- Born: Yi-Fen Chen 1959 (age 66–67) Taichung, Taiwan
- Education: National Chengchi University (BA) University of Texas at Austin (MS)
- Occupations: Entrepreneur, business executive
- Children: 2

= Eva Chen =

Taiwanese businessperson

Eva Yi-Hwa Chen (陳怡樺) is a Taiwanese business executive and the co-founder and chief executive of Trend Micro, one of the world's largest software security firms. In 2010, CRN Magazine named her as one of the "Top 100 Most Influential Executives in the Industry". She was fifth on the 2012 Forbes list of "Asia's 50 Power Businesswomen".

==Early life and education==
Chen was born in Taichung, Taiwan. One of her earlier memories was when her house caught fire from some downed telephone wires. She struggled with a fear of telephones for years after the incident.

Chen graduated from National Chengchi University in Taipei with a bachelor's degree in philosophy. After graduation, she worked briefly in the publishing industry. In 1984, she moved to United States and earned a master's degree in management information systems from the University of Texas at Dallas. Back in Taiwan, she worked briefly for Acer Inc. in their research department before leaving to write for a Chinese newspaper.

==Career==
In 1988, she co-founded Trend Micro with her brother-in-law Steve Chang and her sister Jenny. Chen was executive vice president of the company until 1996 when she became chief technology officer. During her tenure as CTO she devised the Network VirusWall.

In 2005, she assumed the position of chief executive at Trend Micro. Under her leadership, Trend Micro has shifted its focus from traditional antivirus to cloud protection, purchasing Canadian security company Third Brigade in 2009 and cloud storage service humyo in 2010.

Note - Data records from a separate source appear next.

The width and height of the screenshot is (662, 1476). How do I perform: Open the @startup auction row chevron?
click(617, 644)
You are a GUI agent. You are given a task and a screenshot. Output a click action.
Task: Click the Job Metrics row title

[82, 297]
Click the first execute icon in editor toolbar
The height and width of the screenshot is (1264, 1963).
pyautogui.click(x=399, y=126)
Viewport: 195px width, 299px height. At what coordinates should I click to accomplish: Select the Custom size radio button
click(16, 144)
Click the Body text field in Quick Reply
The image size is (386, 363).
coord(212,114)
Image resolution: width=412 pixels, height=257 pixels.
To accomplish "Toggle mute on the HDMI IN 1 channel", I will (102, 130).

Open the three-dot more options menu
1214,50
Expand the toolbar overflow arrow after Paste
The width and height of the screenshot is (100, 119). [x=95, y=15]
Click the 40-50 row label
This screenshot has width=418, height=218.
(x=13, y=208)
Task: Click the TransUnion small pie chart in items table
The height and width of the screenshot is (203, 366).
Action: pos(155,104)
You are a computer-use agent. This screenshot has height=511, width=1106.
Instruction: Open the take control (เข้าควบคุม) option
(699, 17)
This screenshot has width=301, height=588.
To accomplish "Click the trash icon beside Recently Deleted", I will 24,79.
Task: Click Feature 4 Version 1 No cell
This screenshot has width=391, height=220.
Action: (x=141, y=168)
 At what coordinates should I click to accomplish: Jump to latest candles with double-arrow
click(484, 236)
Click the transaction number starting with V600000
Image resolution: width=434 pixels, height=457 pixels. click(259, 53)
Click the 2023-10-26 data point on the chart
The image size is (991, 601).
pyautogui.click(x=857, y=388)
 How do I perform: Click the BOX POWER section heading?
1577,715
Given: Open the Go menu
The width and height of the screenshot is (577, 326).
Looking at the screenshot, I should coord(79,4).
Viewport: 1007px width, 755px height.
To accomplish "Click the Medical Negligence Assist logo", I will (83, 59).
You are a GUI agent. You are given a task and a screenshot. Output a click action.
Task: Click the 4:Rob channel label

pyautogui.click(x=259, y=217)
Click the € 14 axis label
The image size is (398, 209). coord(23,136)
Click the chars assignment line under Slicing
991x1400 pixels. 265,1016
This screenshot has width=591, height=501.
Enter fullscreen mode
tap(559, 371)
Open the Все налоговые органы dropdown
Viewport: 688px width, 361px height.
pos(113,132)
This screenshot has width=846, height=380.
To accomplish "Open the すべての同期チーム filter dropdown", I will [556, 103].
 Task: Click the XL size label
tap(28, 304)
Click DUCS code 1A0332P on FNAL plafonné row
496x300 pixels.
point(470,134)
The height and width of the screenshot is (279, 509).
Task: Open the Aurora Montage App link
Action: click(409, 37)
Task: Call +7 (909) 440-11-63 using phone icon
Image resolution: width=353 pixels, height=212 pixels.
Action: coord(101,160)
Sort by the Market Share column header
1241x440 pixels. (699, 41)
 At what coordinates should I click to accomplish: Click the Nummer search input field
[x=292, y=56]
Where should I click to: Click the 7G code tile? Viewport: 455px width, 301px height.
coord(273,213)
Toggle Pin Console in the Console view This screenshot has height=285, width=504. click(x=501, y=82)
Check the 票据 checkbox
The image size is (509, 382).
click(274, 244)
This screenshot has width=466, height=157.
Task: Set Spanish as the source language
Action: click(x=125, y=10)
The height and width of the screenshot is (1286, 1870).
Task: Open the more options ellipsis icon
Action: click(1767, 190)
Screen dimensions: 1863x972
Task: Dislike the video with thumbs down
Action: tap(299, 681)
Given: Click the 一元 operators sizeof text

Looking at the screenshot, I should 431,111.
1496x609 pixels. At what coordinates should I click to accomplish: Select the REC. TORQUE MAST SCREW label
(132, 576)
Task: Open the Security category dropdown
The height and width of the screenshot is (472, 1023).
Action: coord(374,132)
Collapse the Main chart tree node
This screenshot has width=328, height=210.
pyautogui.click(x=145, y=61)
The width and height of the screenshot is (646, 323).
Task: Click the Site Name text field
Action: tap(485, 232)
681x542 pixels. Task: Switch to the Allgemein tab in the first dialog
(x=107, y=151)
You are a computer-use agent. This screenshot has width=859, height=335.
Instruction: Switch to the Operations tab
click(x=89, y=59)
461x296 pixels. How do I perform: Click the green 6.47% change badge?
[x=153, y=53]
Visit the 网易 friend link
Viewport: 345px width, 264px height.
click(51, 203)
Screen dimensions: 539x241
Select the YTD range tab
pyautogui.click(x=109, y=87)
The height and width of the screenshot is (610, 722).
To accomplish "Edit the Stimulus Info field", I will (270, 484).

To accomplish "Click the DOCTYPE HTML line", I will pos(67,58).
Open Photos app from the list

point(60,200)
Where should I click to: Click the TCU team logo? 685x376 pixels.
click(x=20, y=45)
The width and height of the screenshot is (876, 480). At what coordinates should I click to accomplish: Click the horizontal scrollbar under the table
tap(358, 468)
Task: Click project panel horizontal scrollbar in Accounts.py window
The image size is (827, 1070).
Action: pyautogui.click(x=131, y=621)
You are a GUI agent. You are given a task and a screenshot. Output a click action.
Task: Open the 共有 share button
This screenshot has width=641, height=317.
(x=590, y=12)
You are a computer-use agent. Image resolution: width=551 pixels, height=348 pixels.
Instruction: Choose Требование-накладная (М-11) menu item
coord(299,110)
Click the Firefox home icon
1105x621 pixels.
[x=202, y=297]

In 2012, she received a Cloud Security Alliance Industry Leadership Award for her contributions to cloud security in the Asia-Pacific region.

==Personal life==
Chen is married to Daniel Chiang, co-founder of Sina.com. In 2006, the Securities and Exchange Commission investigated her for possibly underreporting her Trend Micro holdings.

She resides primarily in Pasadena, California, US with her son Peter and daughter Melody.